━━ Supplied text ━━

After watching Hurricane Dean barrel through the Caribbean over the weekend and thrash Mexico’s Yucatan Peninsula on Tuesday, members of the Georgia National Guard are prepared to help with relief efforts, if the hurricane moves northward.
Gov. Sonny Perdue announced that more than 40 Georgia National Guard members would deploy to Texas this week to provide emergency aide, should Dean shift toward the Lonestar State.
“Georgians always show care and generosity to our neighbors in other states struck by disaster,” Perdue said in a statement. “Today, I’d like to thank our guardsmen who are leaving their families and jobs to answer the call of duty in Texas.”
Several aircraft, including Black Hawk helicopters from Dobbins Air Force Base in Marietta and heavy lift CH-47 Chinook helicopters from Hunter Army Airfield in Savannah, are also prepared for deployment, if necessary.
Georgia guard officials are monitoring the need to send aircraft and will make a determination on whether or not to deploy the helicopters based on Dean’s direction and the severity of the damage caused by the hurricane.
According to the governor’s office, eight members of the Georgia Air National Guard’s 283rd Combat Communications Squadron from Dobbins Air Reserve Base in Marietta have already departed for Austin, Texas where they will set up critical communications links.

━━━
━━ The data ━━

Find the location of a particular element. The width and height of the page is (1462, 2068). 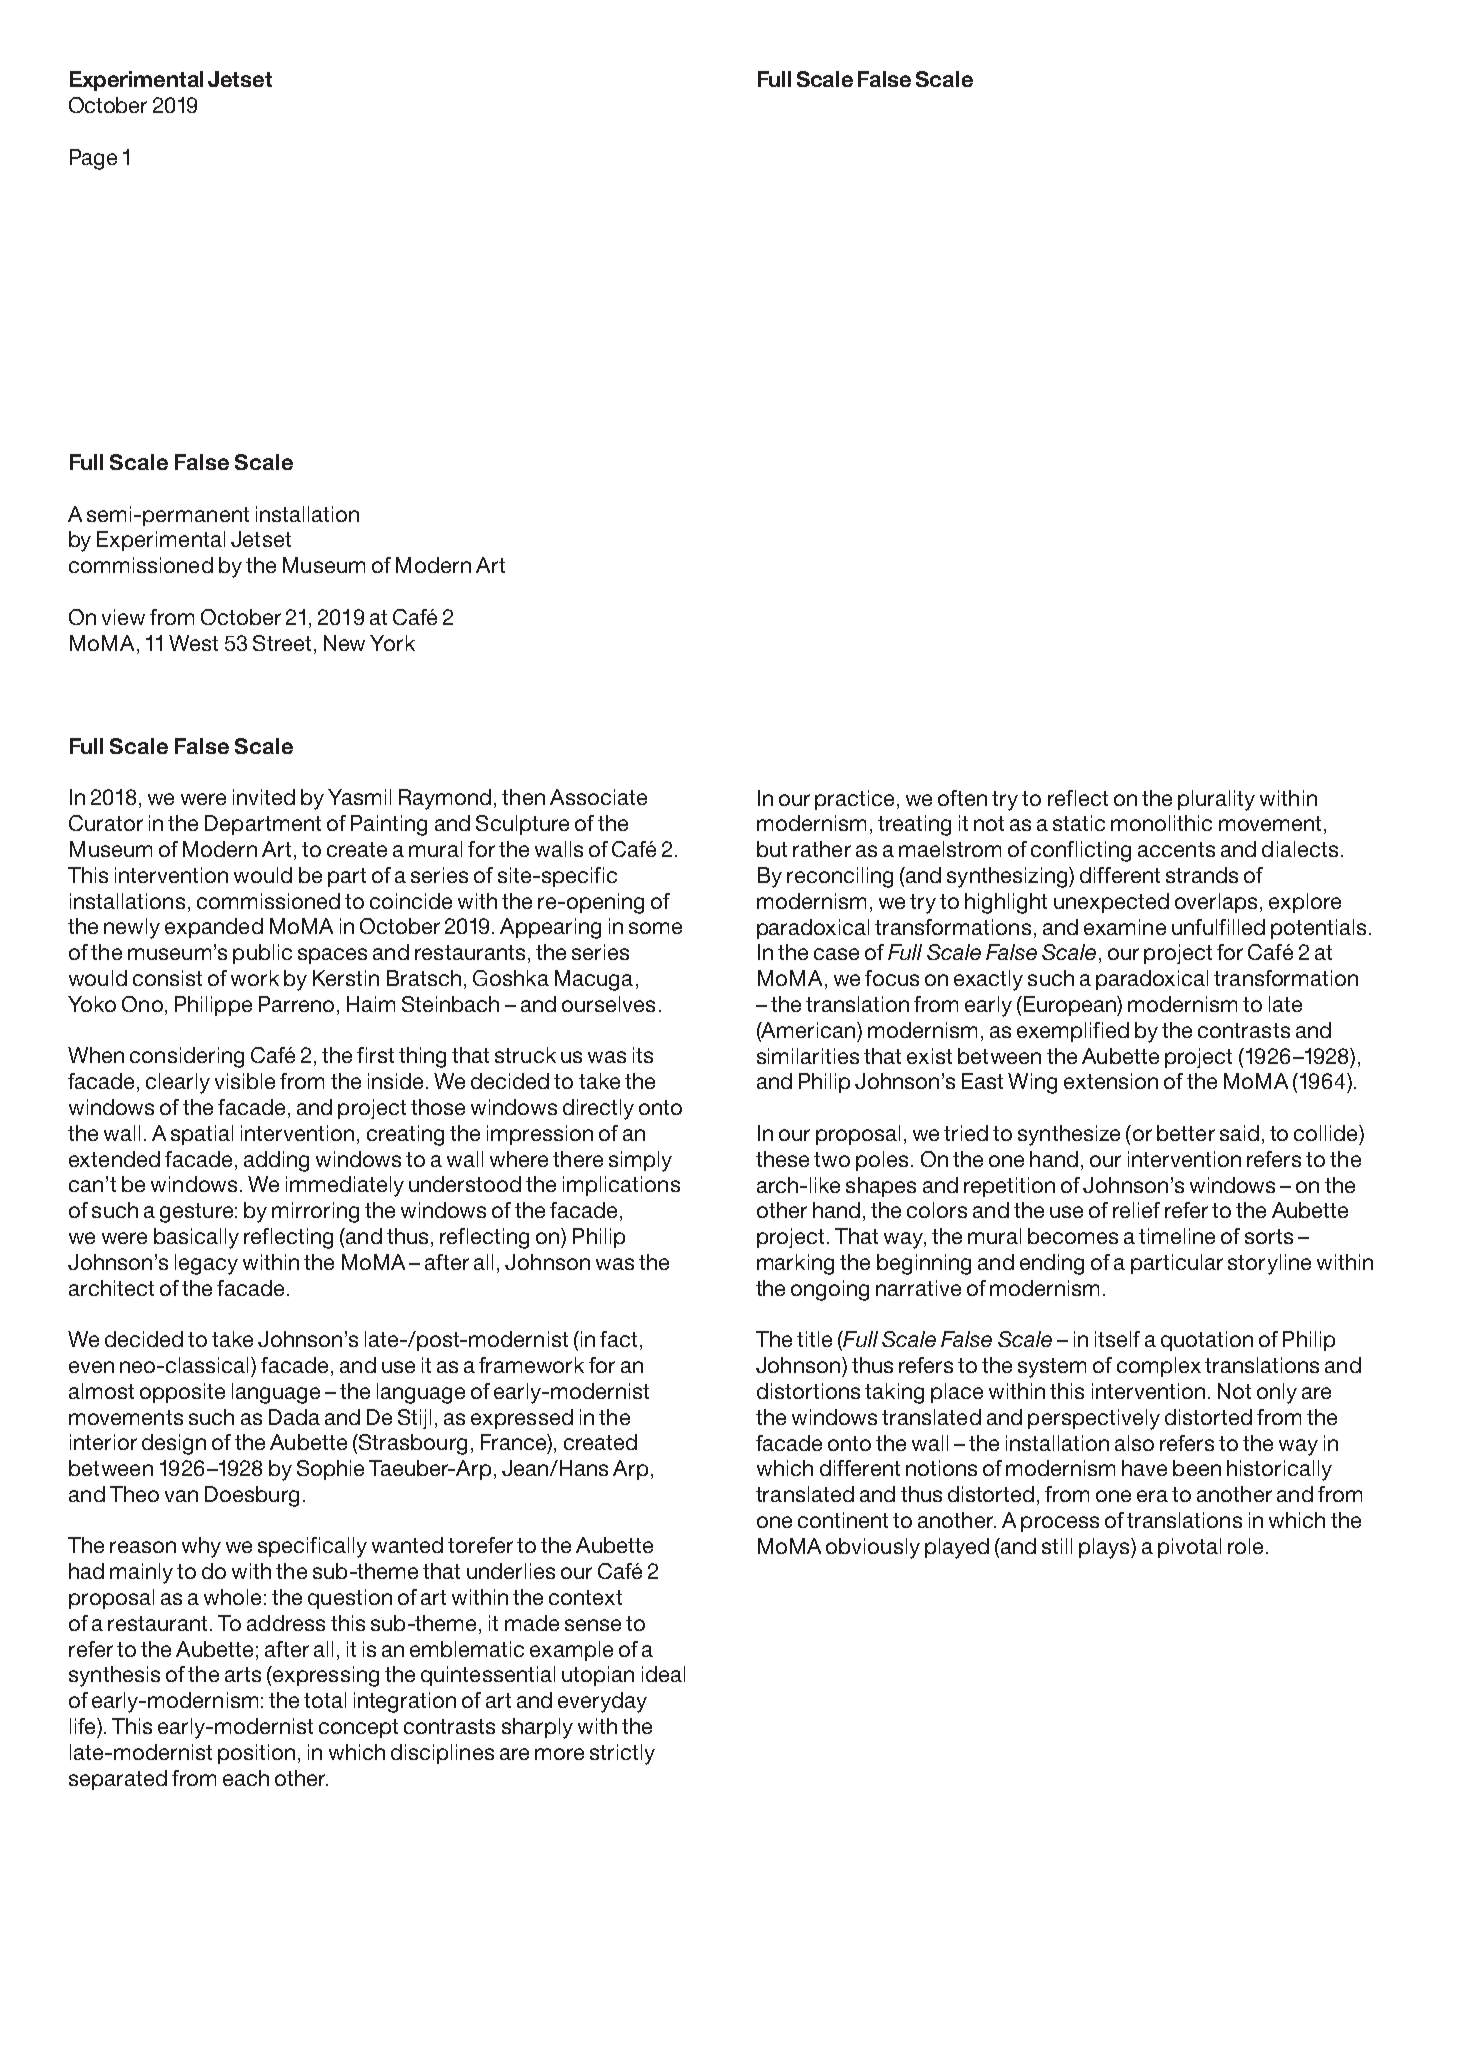

Page is located at coordinates (93, 159).
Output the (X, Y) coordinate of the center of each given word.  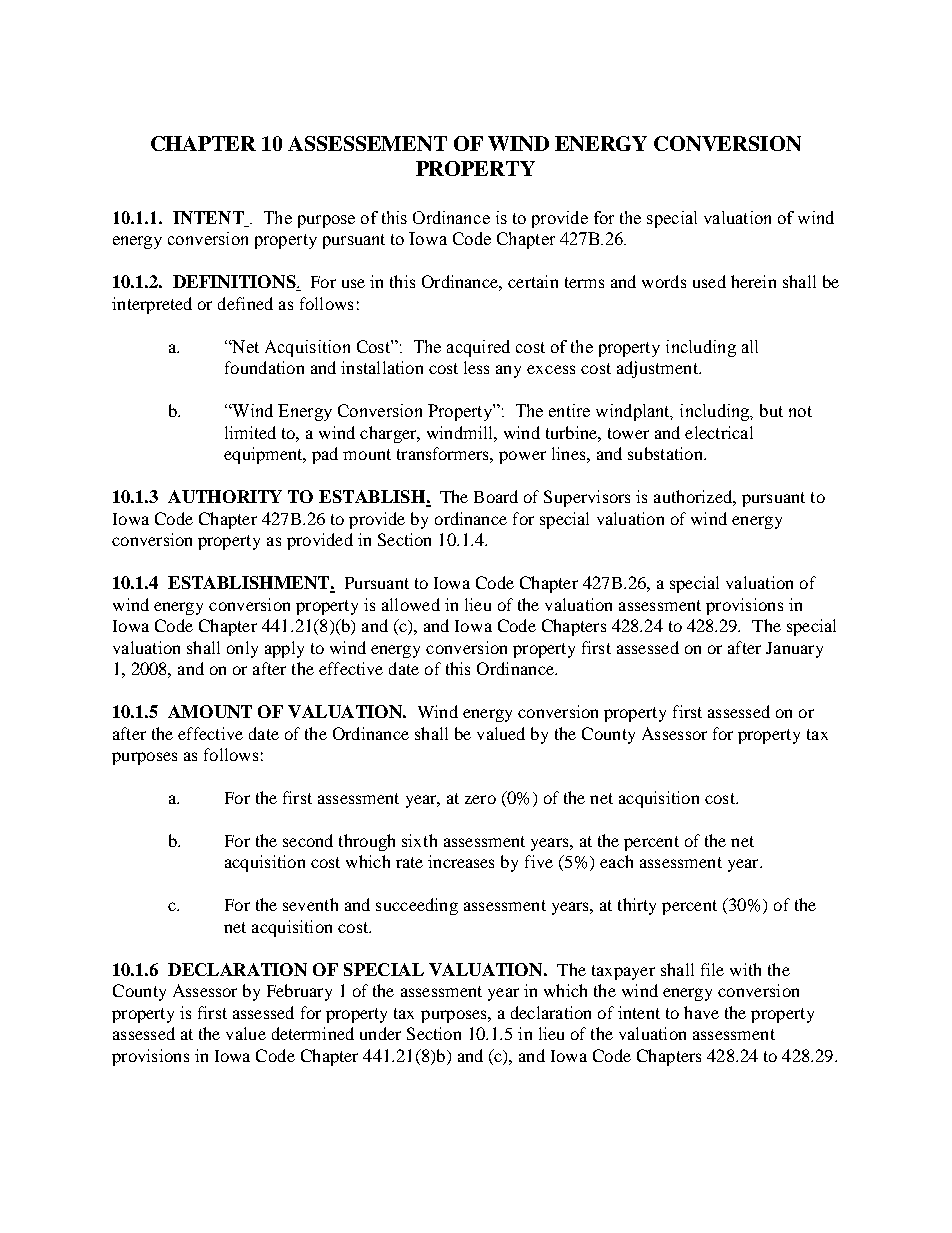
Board (496, 496)
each (616, 861)
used (709, 281)
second (308, 840)
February (299, 992)
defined (245, 303)
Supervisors (587, 498)
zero (480, 799)
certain (533, 281)
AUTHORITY (225, 496)
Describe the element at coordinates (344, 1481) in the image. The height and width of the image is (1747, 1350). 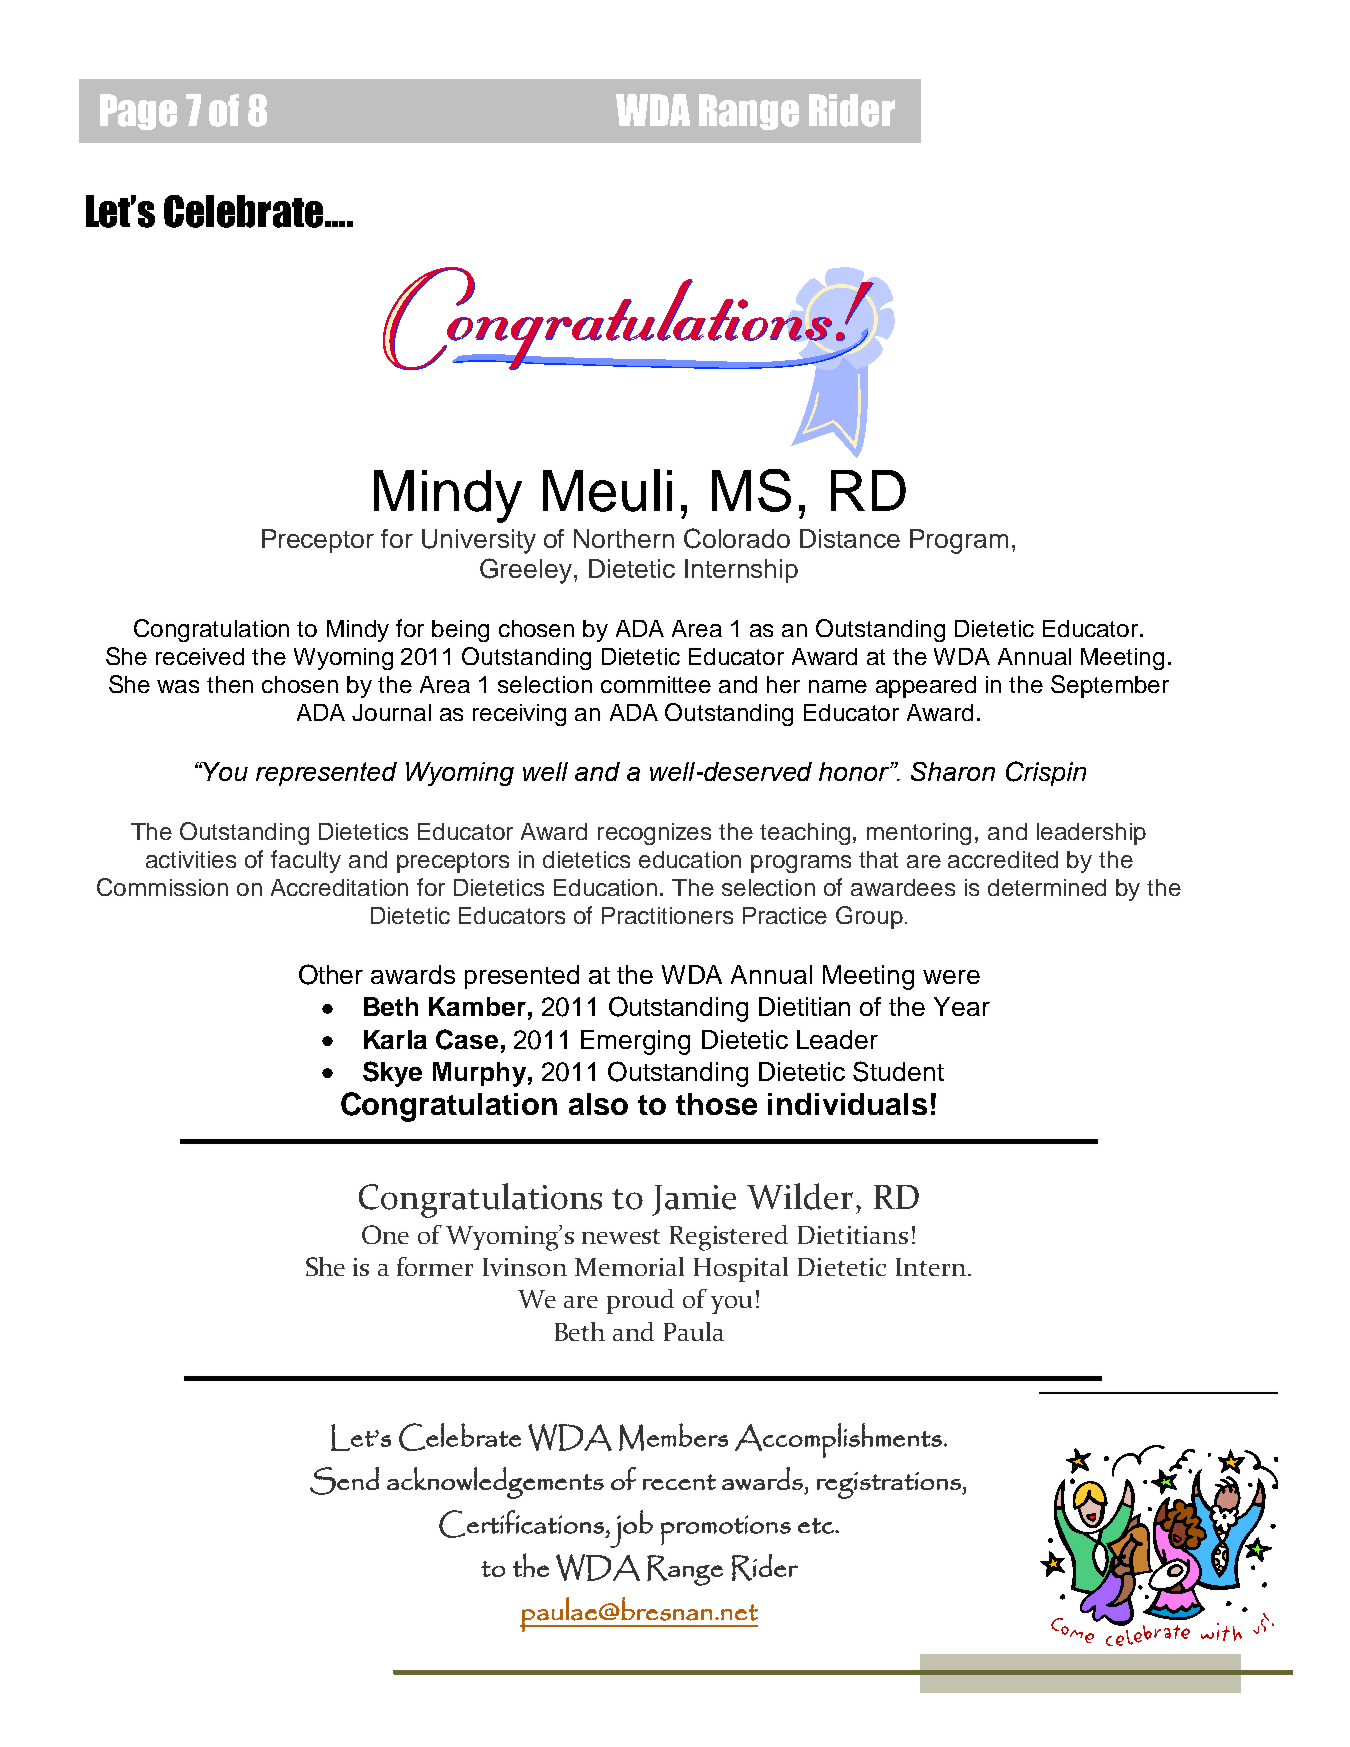
I see `Send` at that location.
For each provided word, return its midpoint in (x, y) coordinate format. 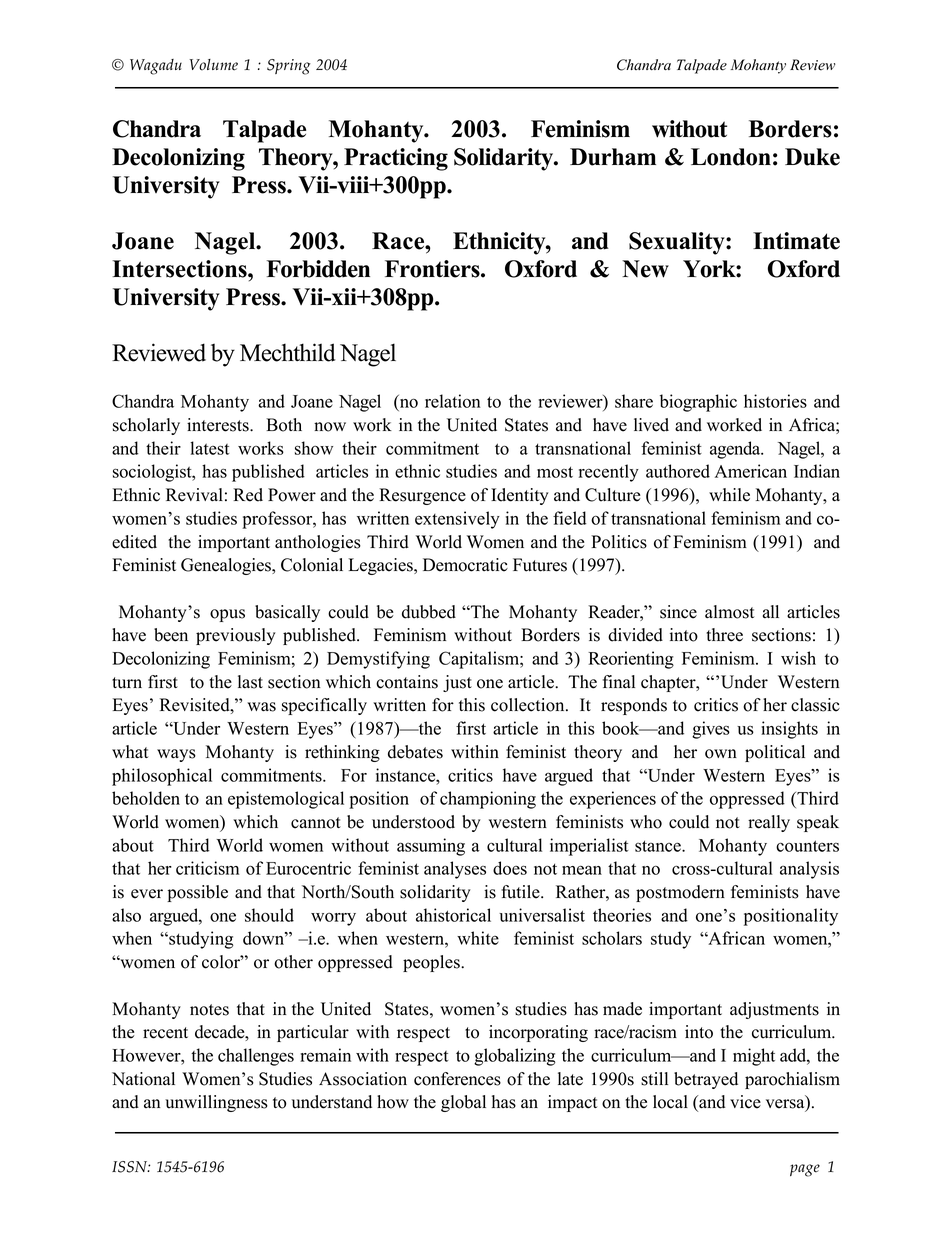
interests (219, 425)
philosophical (162, 777)
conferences (457, 1079)
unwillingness (216, 1103)
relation (453, 401)
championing (488, 800)
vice (745, 1102)
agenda (736, 450)
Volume (213, 65)
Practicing (396, 159)
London (731, 157)
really (769, 823)
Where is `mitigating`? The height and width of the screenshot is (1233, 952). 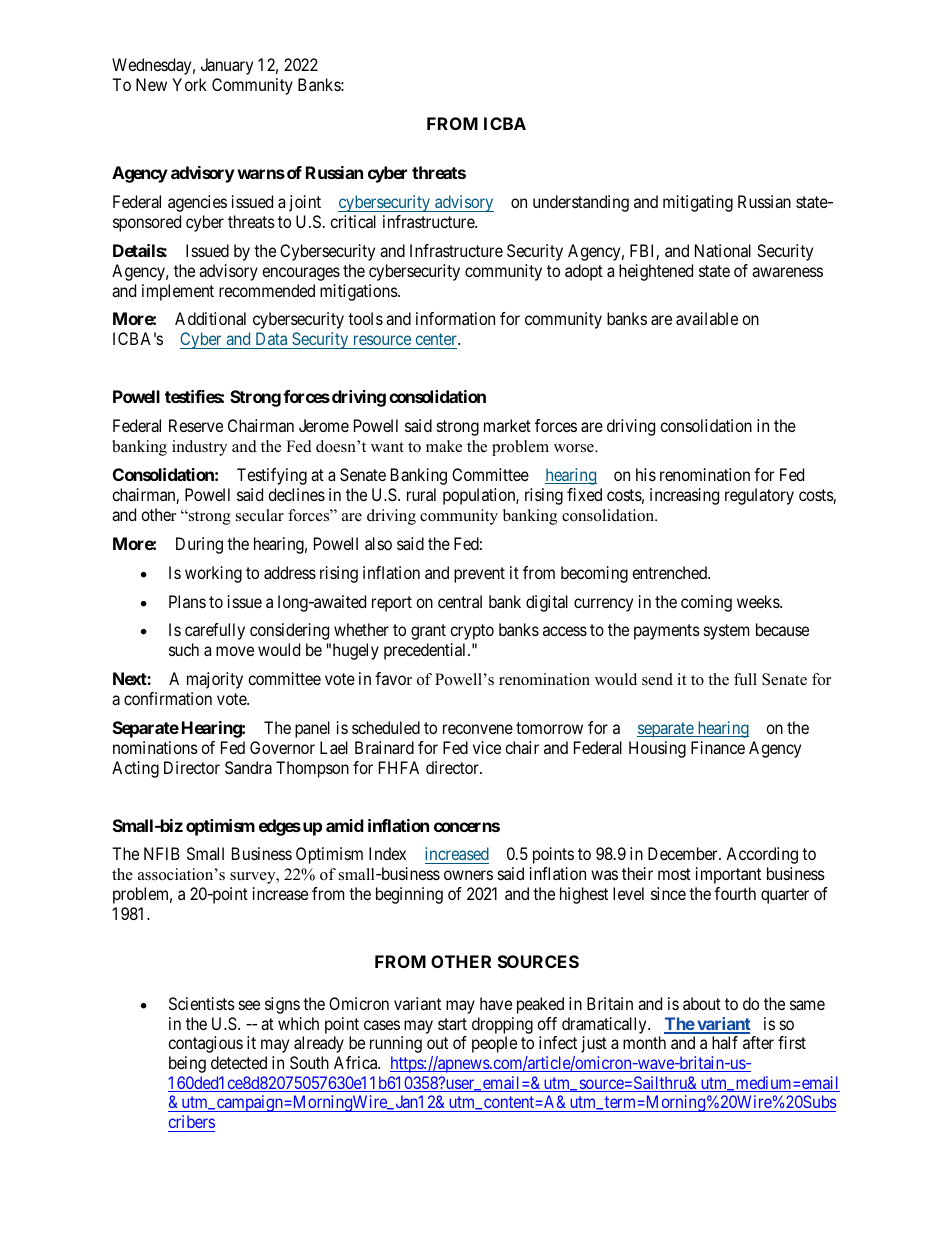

━━━

● Goal 1: Reproduce the part of the Georgia National Guard article from "After watching Hurricane" to "deployment, if necessary.".
● Goal 2: Rewrite each line of the listing from the line that contains "Volume (213, 65)" through the end of the listing, keeping every line whole but shifting each coordinate by adding 96 to both numbers. Omit the pictures.

● Final answer 1:
After watching Hurricane Dean barrel through the Caribbean over the weekend and thrash Mexico’s Yucatan Peninsula on Tuesday, members of the Georgia National Guard are prepared to help with relief efforts, if the hurricane moves northward.
Gov. Sonny Perdue announced that more than 40 Georgia National Guard members would deploy to Texas this week to provide emergency aide, should Dean shift toward the Lonestar State.
“Georgians always show care and generosity to our neighbors in other states struck by disaster,” Perdue said in a statement. “Today, I’d like to thank our guardsmen who are leaving their families and jobs to answer the call of duty in Texas.”
Several aircraft, including Black Hawk helicopters from Dobbins Air Force Base in Marietta and heavy lift CH-47 Chinook helicopters from Hunter Army Airfield in Savannah, are also prepared for deployment, if necessary.

● Final answer 2:
Volume (309, 161)
Practicing (492, 255)
London (827, 253)
really (865, 919)
Where is `mitigating`? The height and width of the screenshot is (1233, 952). 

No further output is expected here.